Lee is upset. Lee speaks boldly before the cameras but does not even hint at doing anything. Lee’s words show why Team Trump rightly holds Congress in contempt. If we elect poofs like him, we should not expect them to defend either us or the Republic.

More broadly, removal from office is the primary check on presidential power. But a supermajority in the Senate is impossible when our representatives hold loyalty to their party more highly than loyalty to the Republic.

The Executive Unbound: After the Madisonian Republic
Available at Amazon.

Lawyers against the Republic

There are always lawyers to justify the step by step growth of tyranny. Such as Eric Posner (Prof Law, U Chicago; bio here) and Adrian Vermeule (Prof Law, Harvard, bio here). They wrote the bible for the post-freedom era: The Executive Unbound: After The Madisonian RepublicThe Republic has died, long live the King! You can download the first chapter at Amazon. it reads like a stage hypnosis act: it’s necessary, it’s inevitable, it’s necessary, it’s inevitable. Here is Eric’s summary (at the Volokh Conspiracy).
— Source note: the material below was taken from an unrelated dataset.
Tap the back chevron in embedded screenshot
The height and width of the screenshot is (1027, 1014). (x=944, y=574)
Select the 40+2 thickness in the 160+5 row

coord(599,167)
“The book argues that the Madisonian system of separation of powers has eroded beyond recognition and been replaced with a system of executive primacy (which others have called the “imperial presidency”) in which Congress and the courts play only a marginal role. Most scholars who have recognized this development have called for a return to the Madisonian system, but we believe that the rise of the executive has resulted from a recognition among political elites that only a powerful executive can address the economic and security challenges of modern times.”

Posner shows how the new State works, looking at the exercise of its greatest power – making war: “Why Congress Played No Role in the Libya Intervention“, Volokh Conspiracy, 21 March 2011 — Excerpt:

“President Obama is following a long line of precedents in which the executive launched a foreign war without congressional authorization. The president disavowed these precedents during his campaign; he may or may not attempt to distinguish his campaign statement by invoking the UN security council resolution authorizing the attack, as Truman did for Korea. But this legal wrangling is all superstructure. Congress is disabled in numerous ways from making practical contributions to a war effort. It cannot prevent the president from starting a war, and it is nearly impossible to halt an ongoing war. Wars, then, simply become an opportunity for members of Congress to stake their reputations as hawks or doves for the sake of future elections.”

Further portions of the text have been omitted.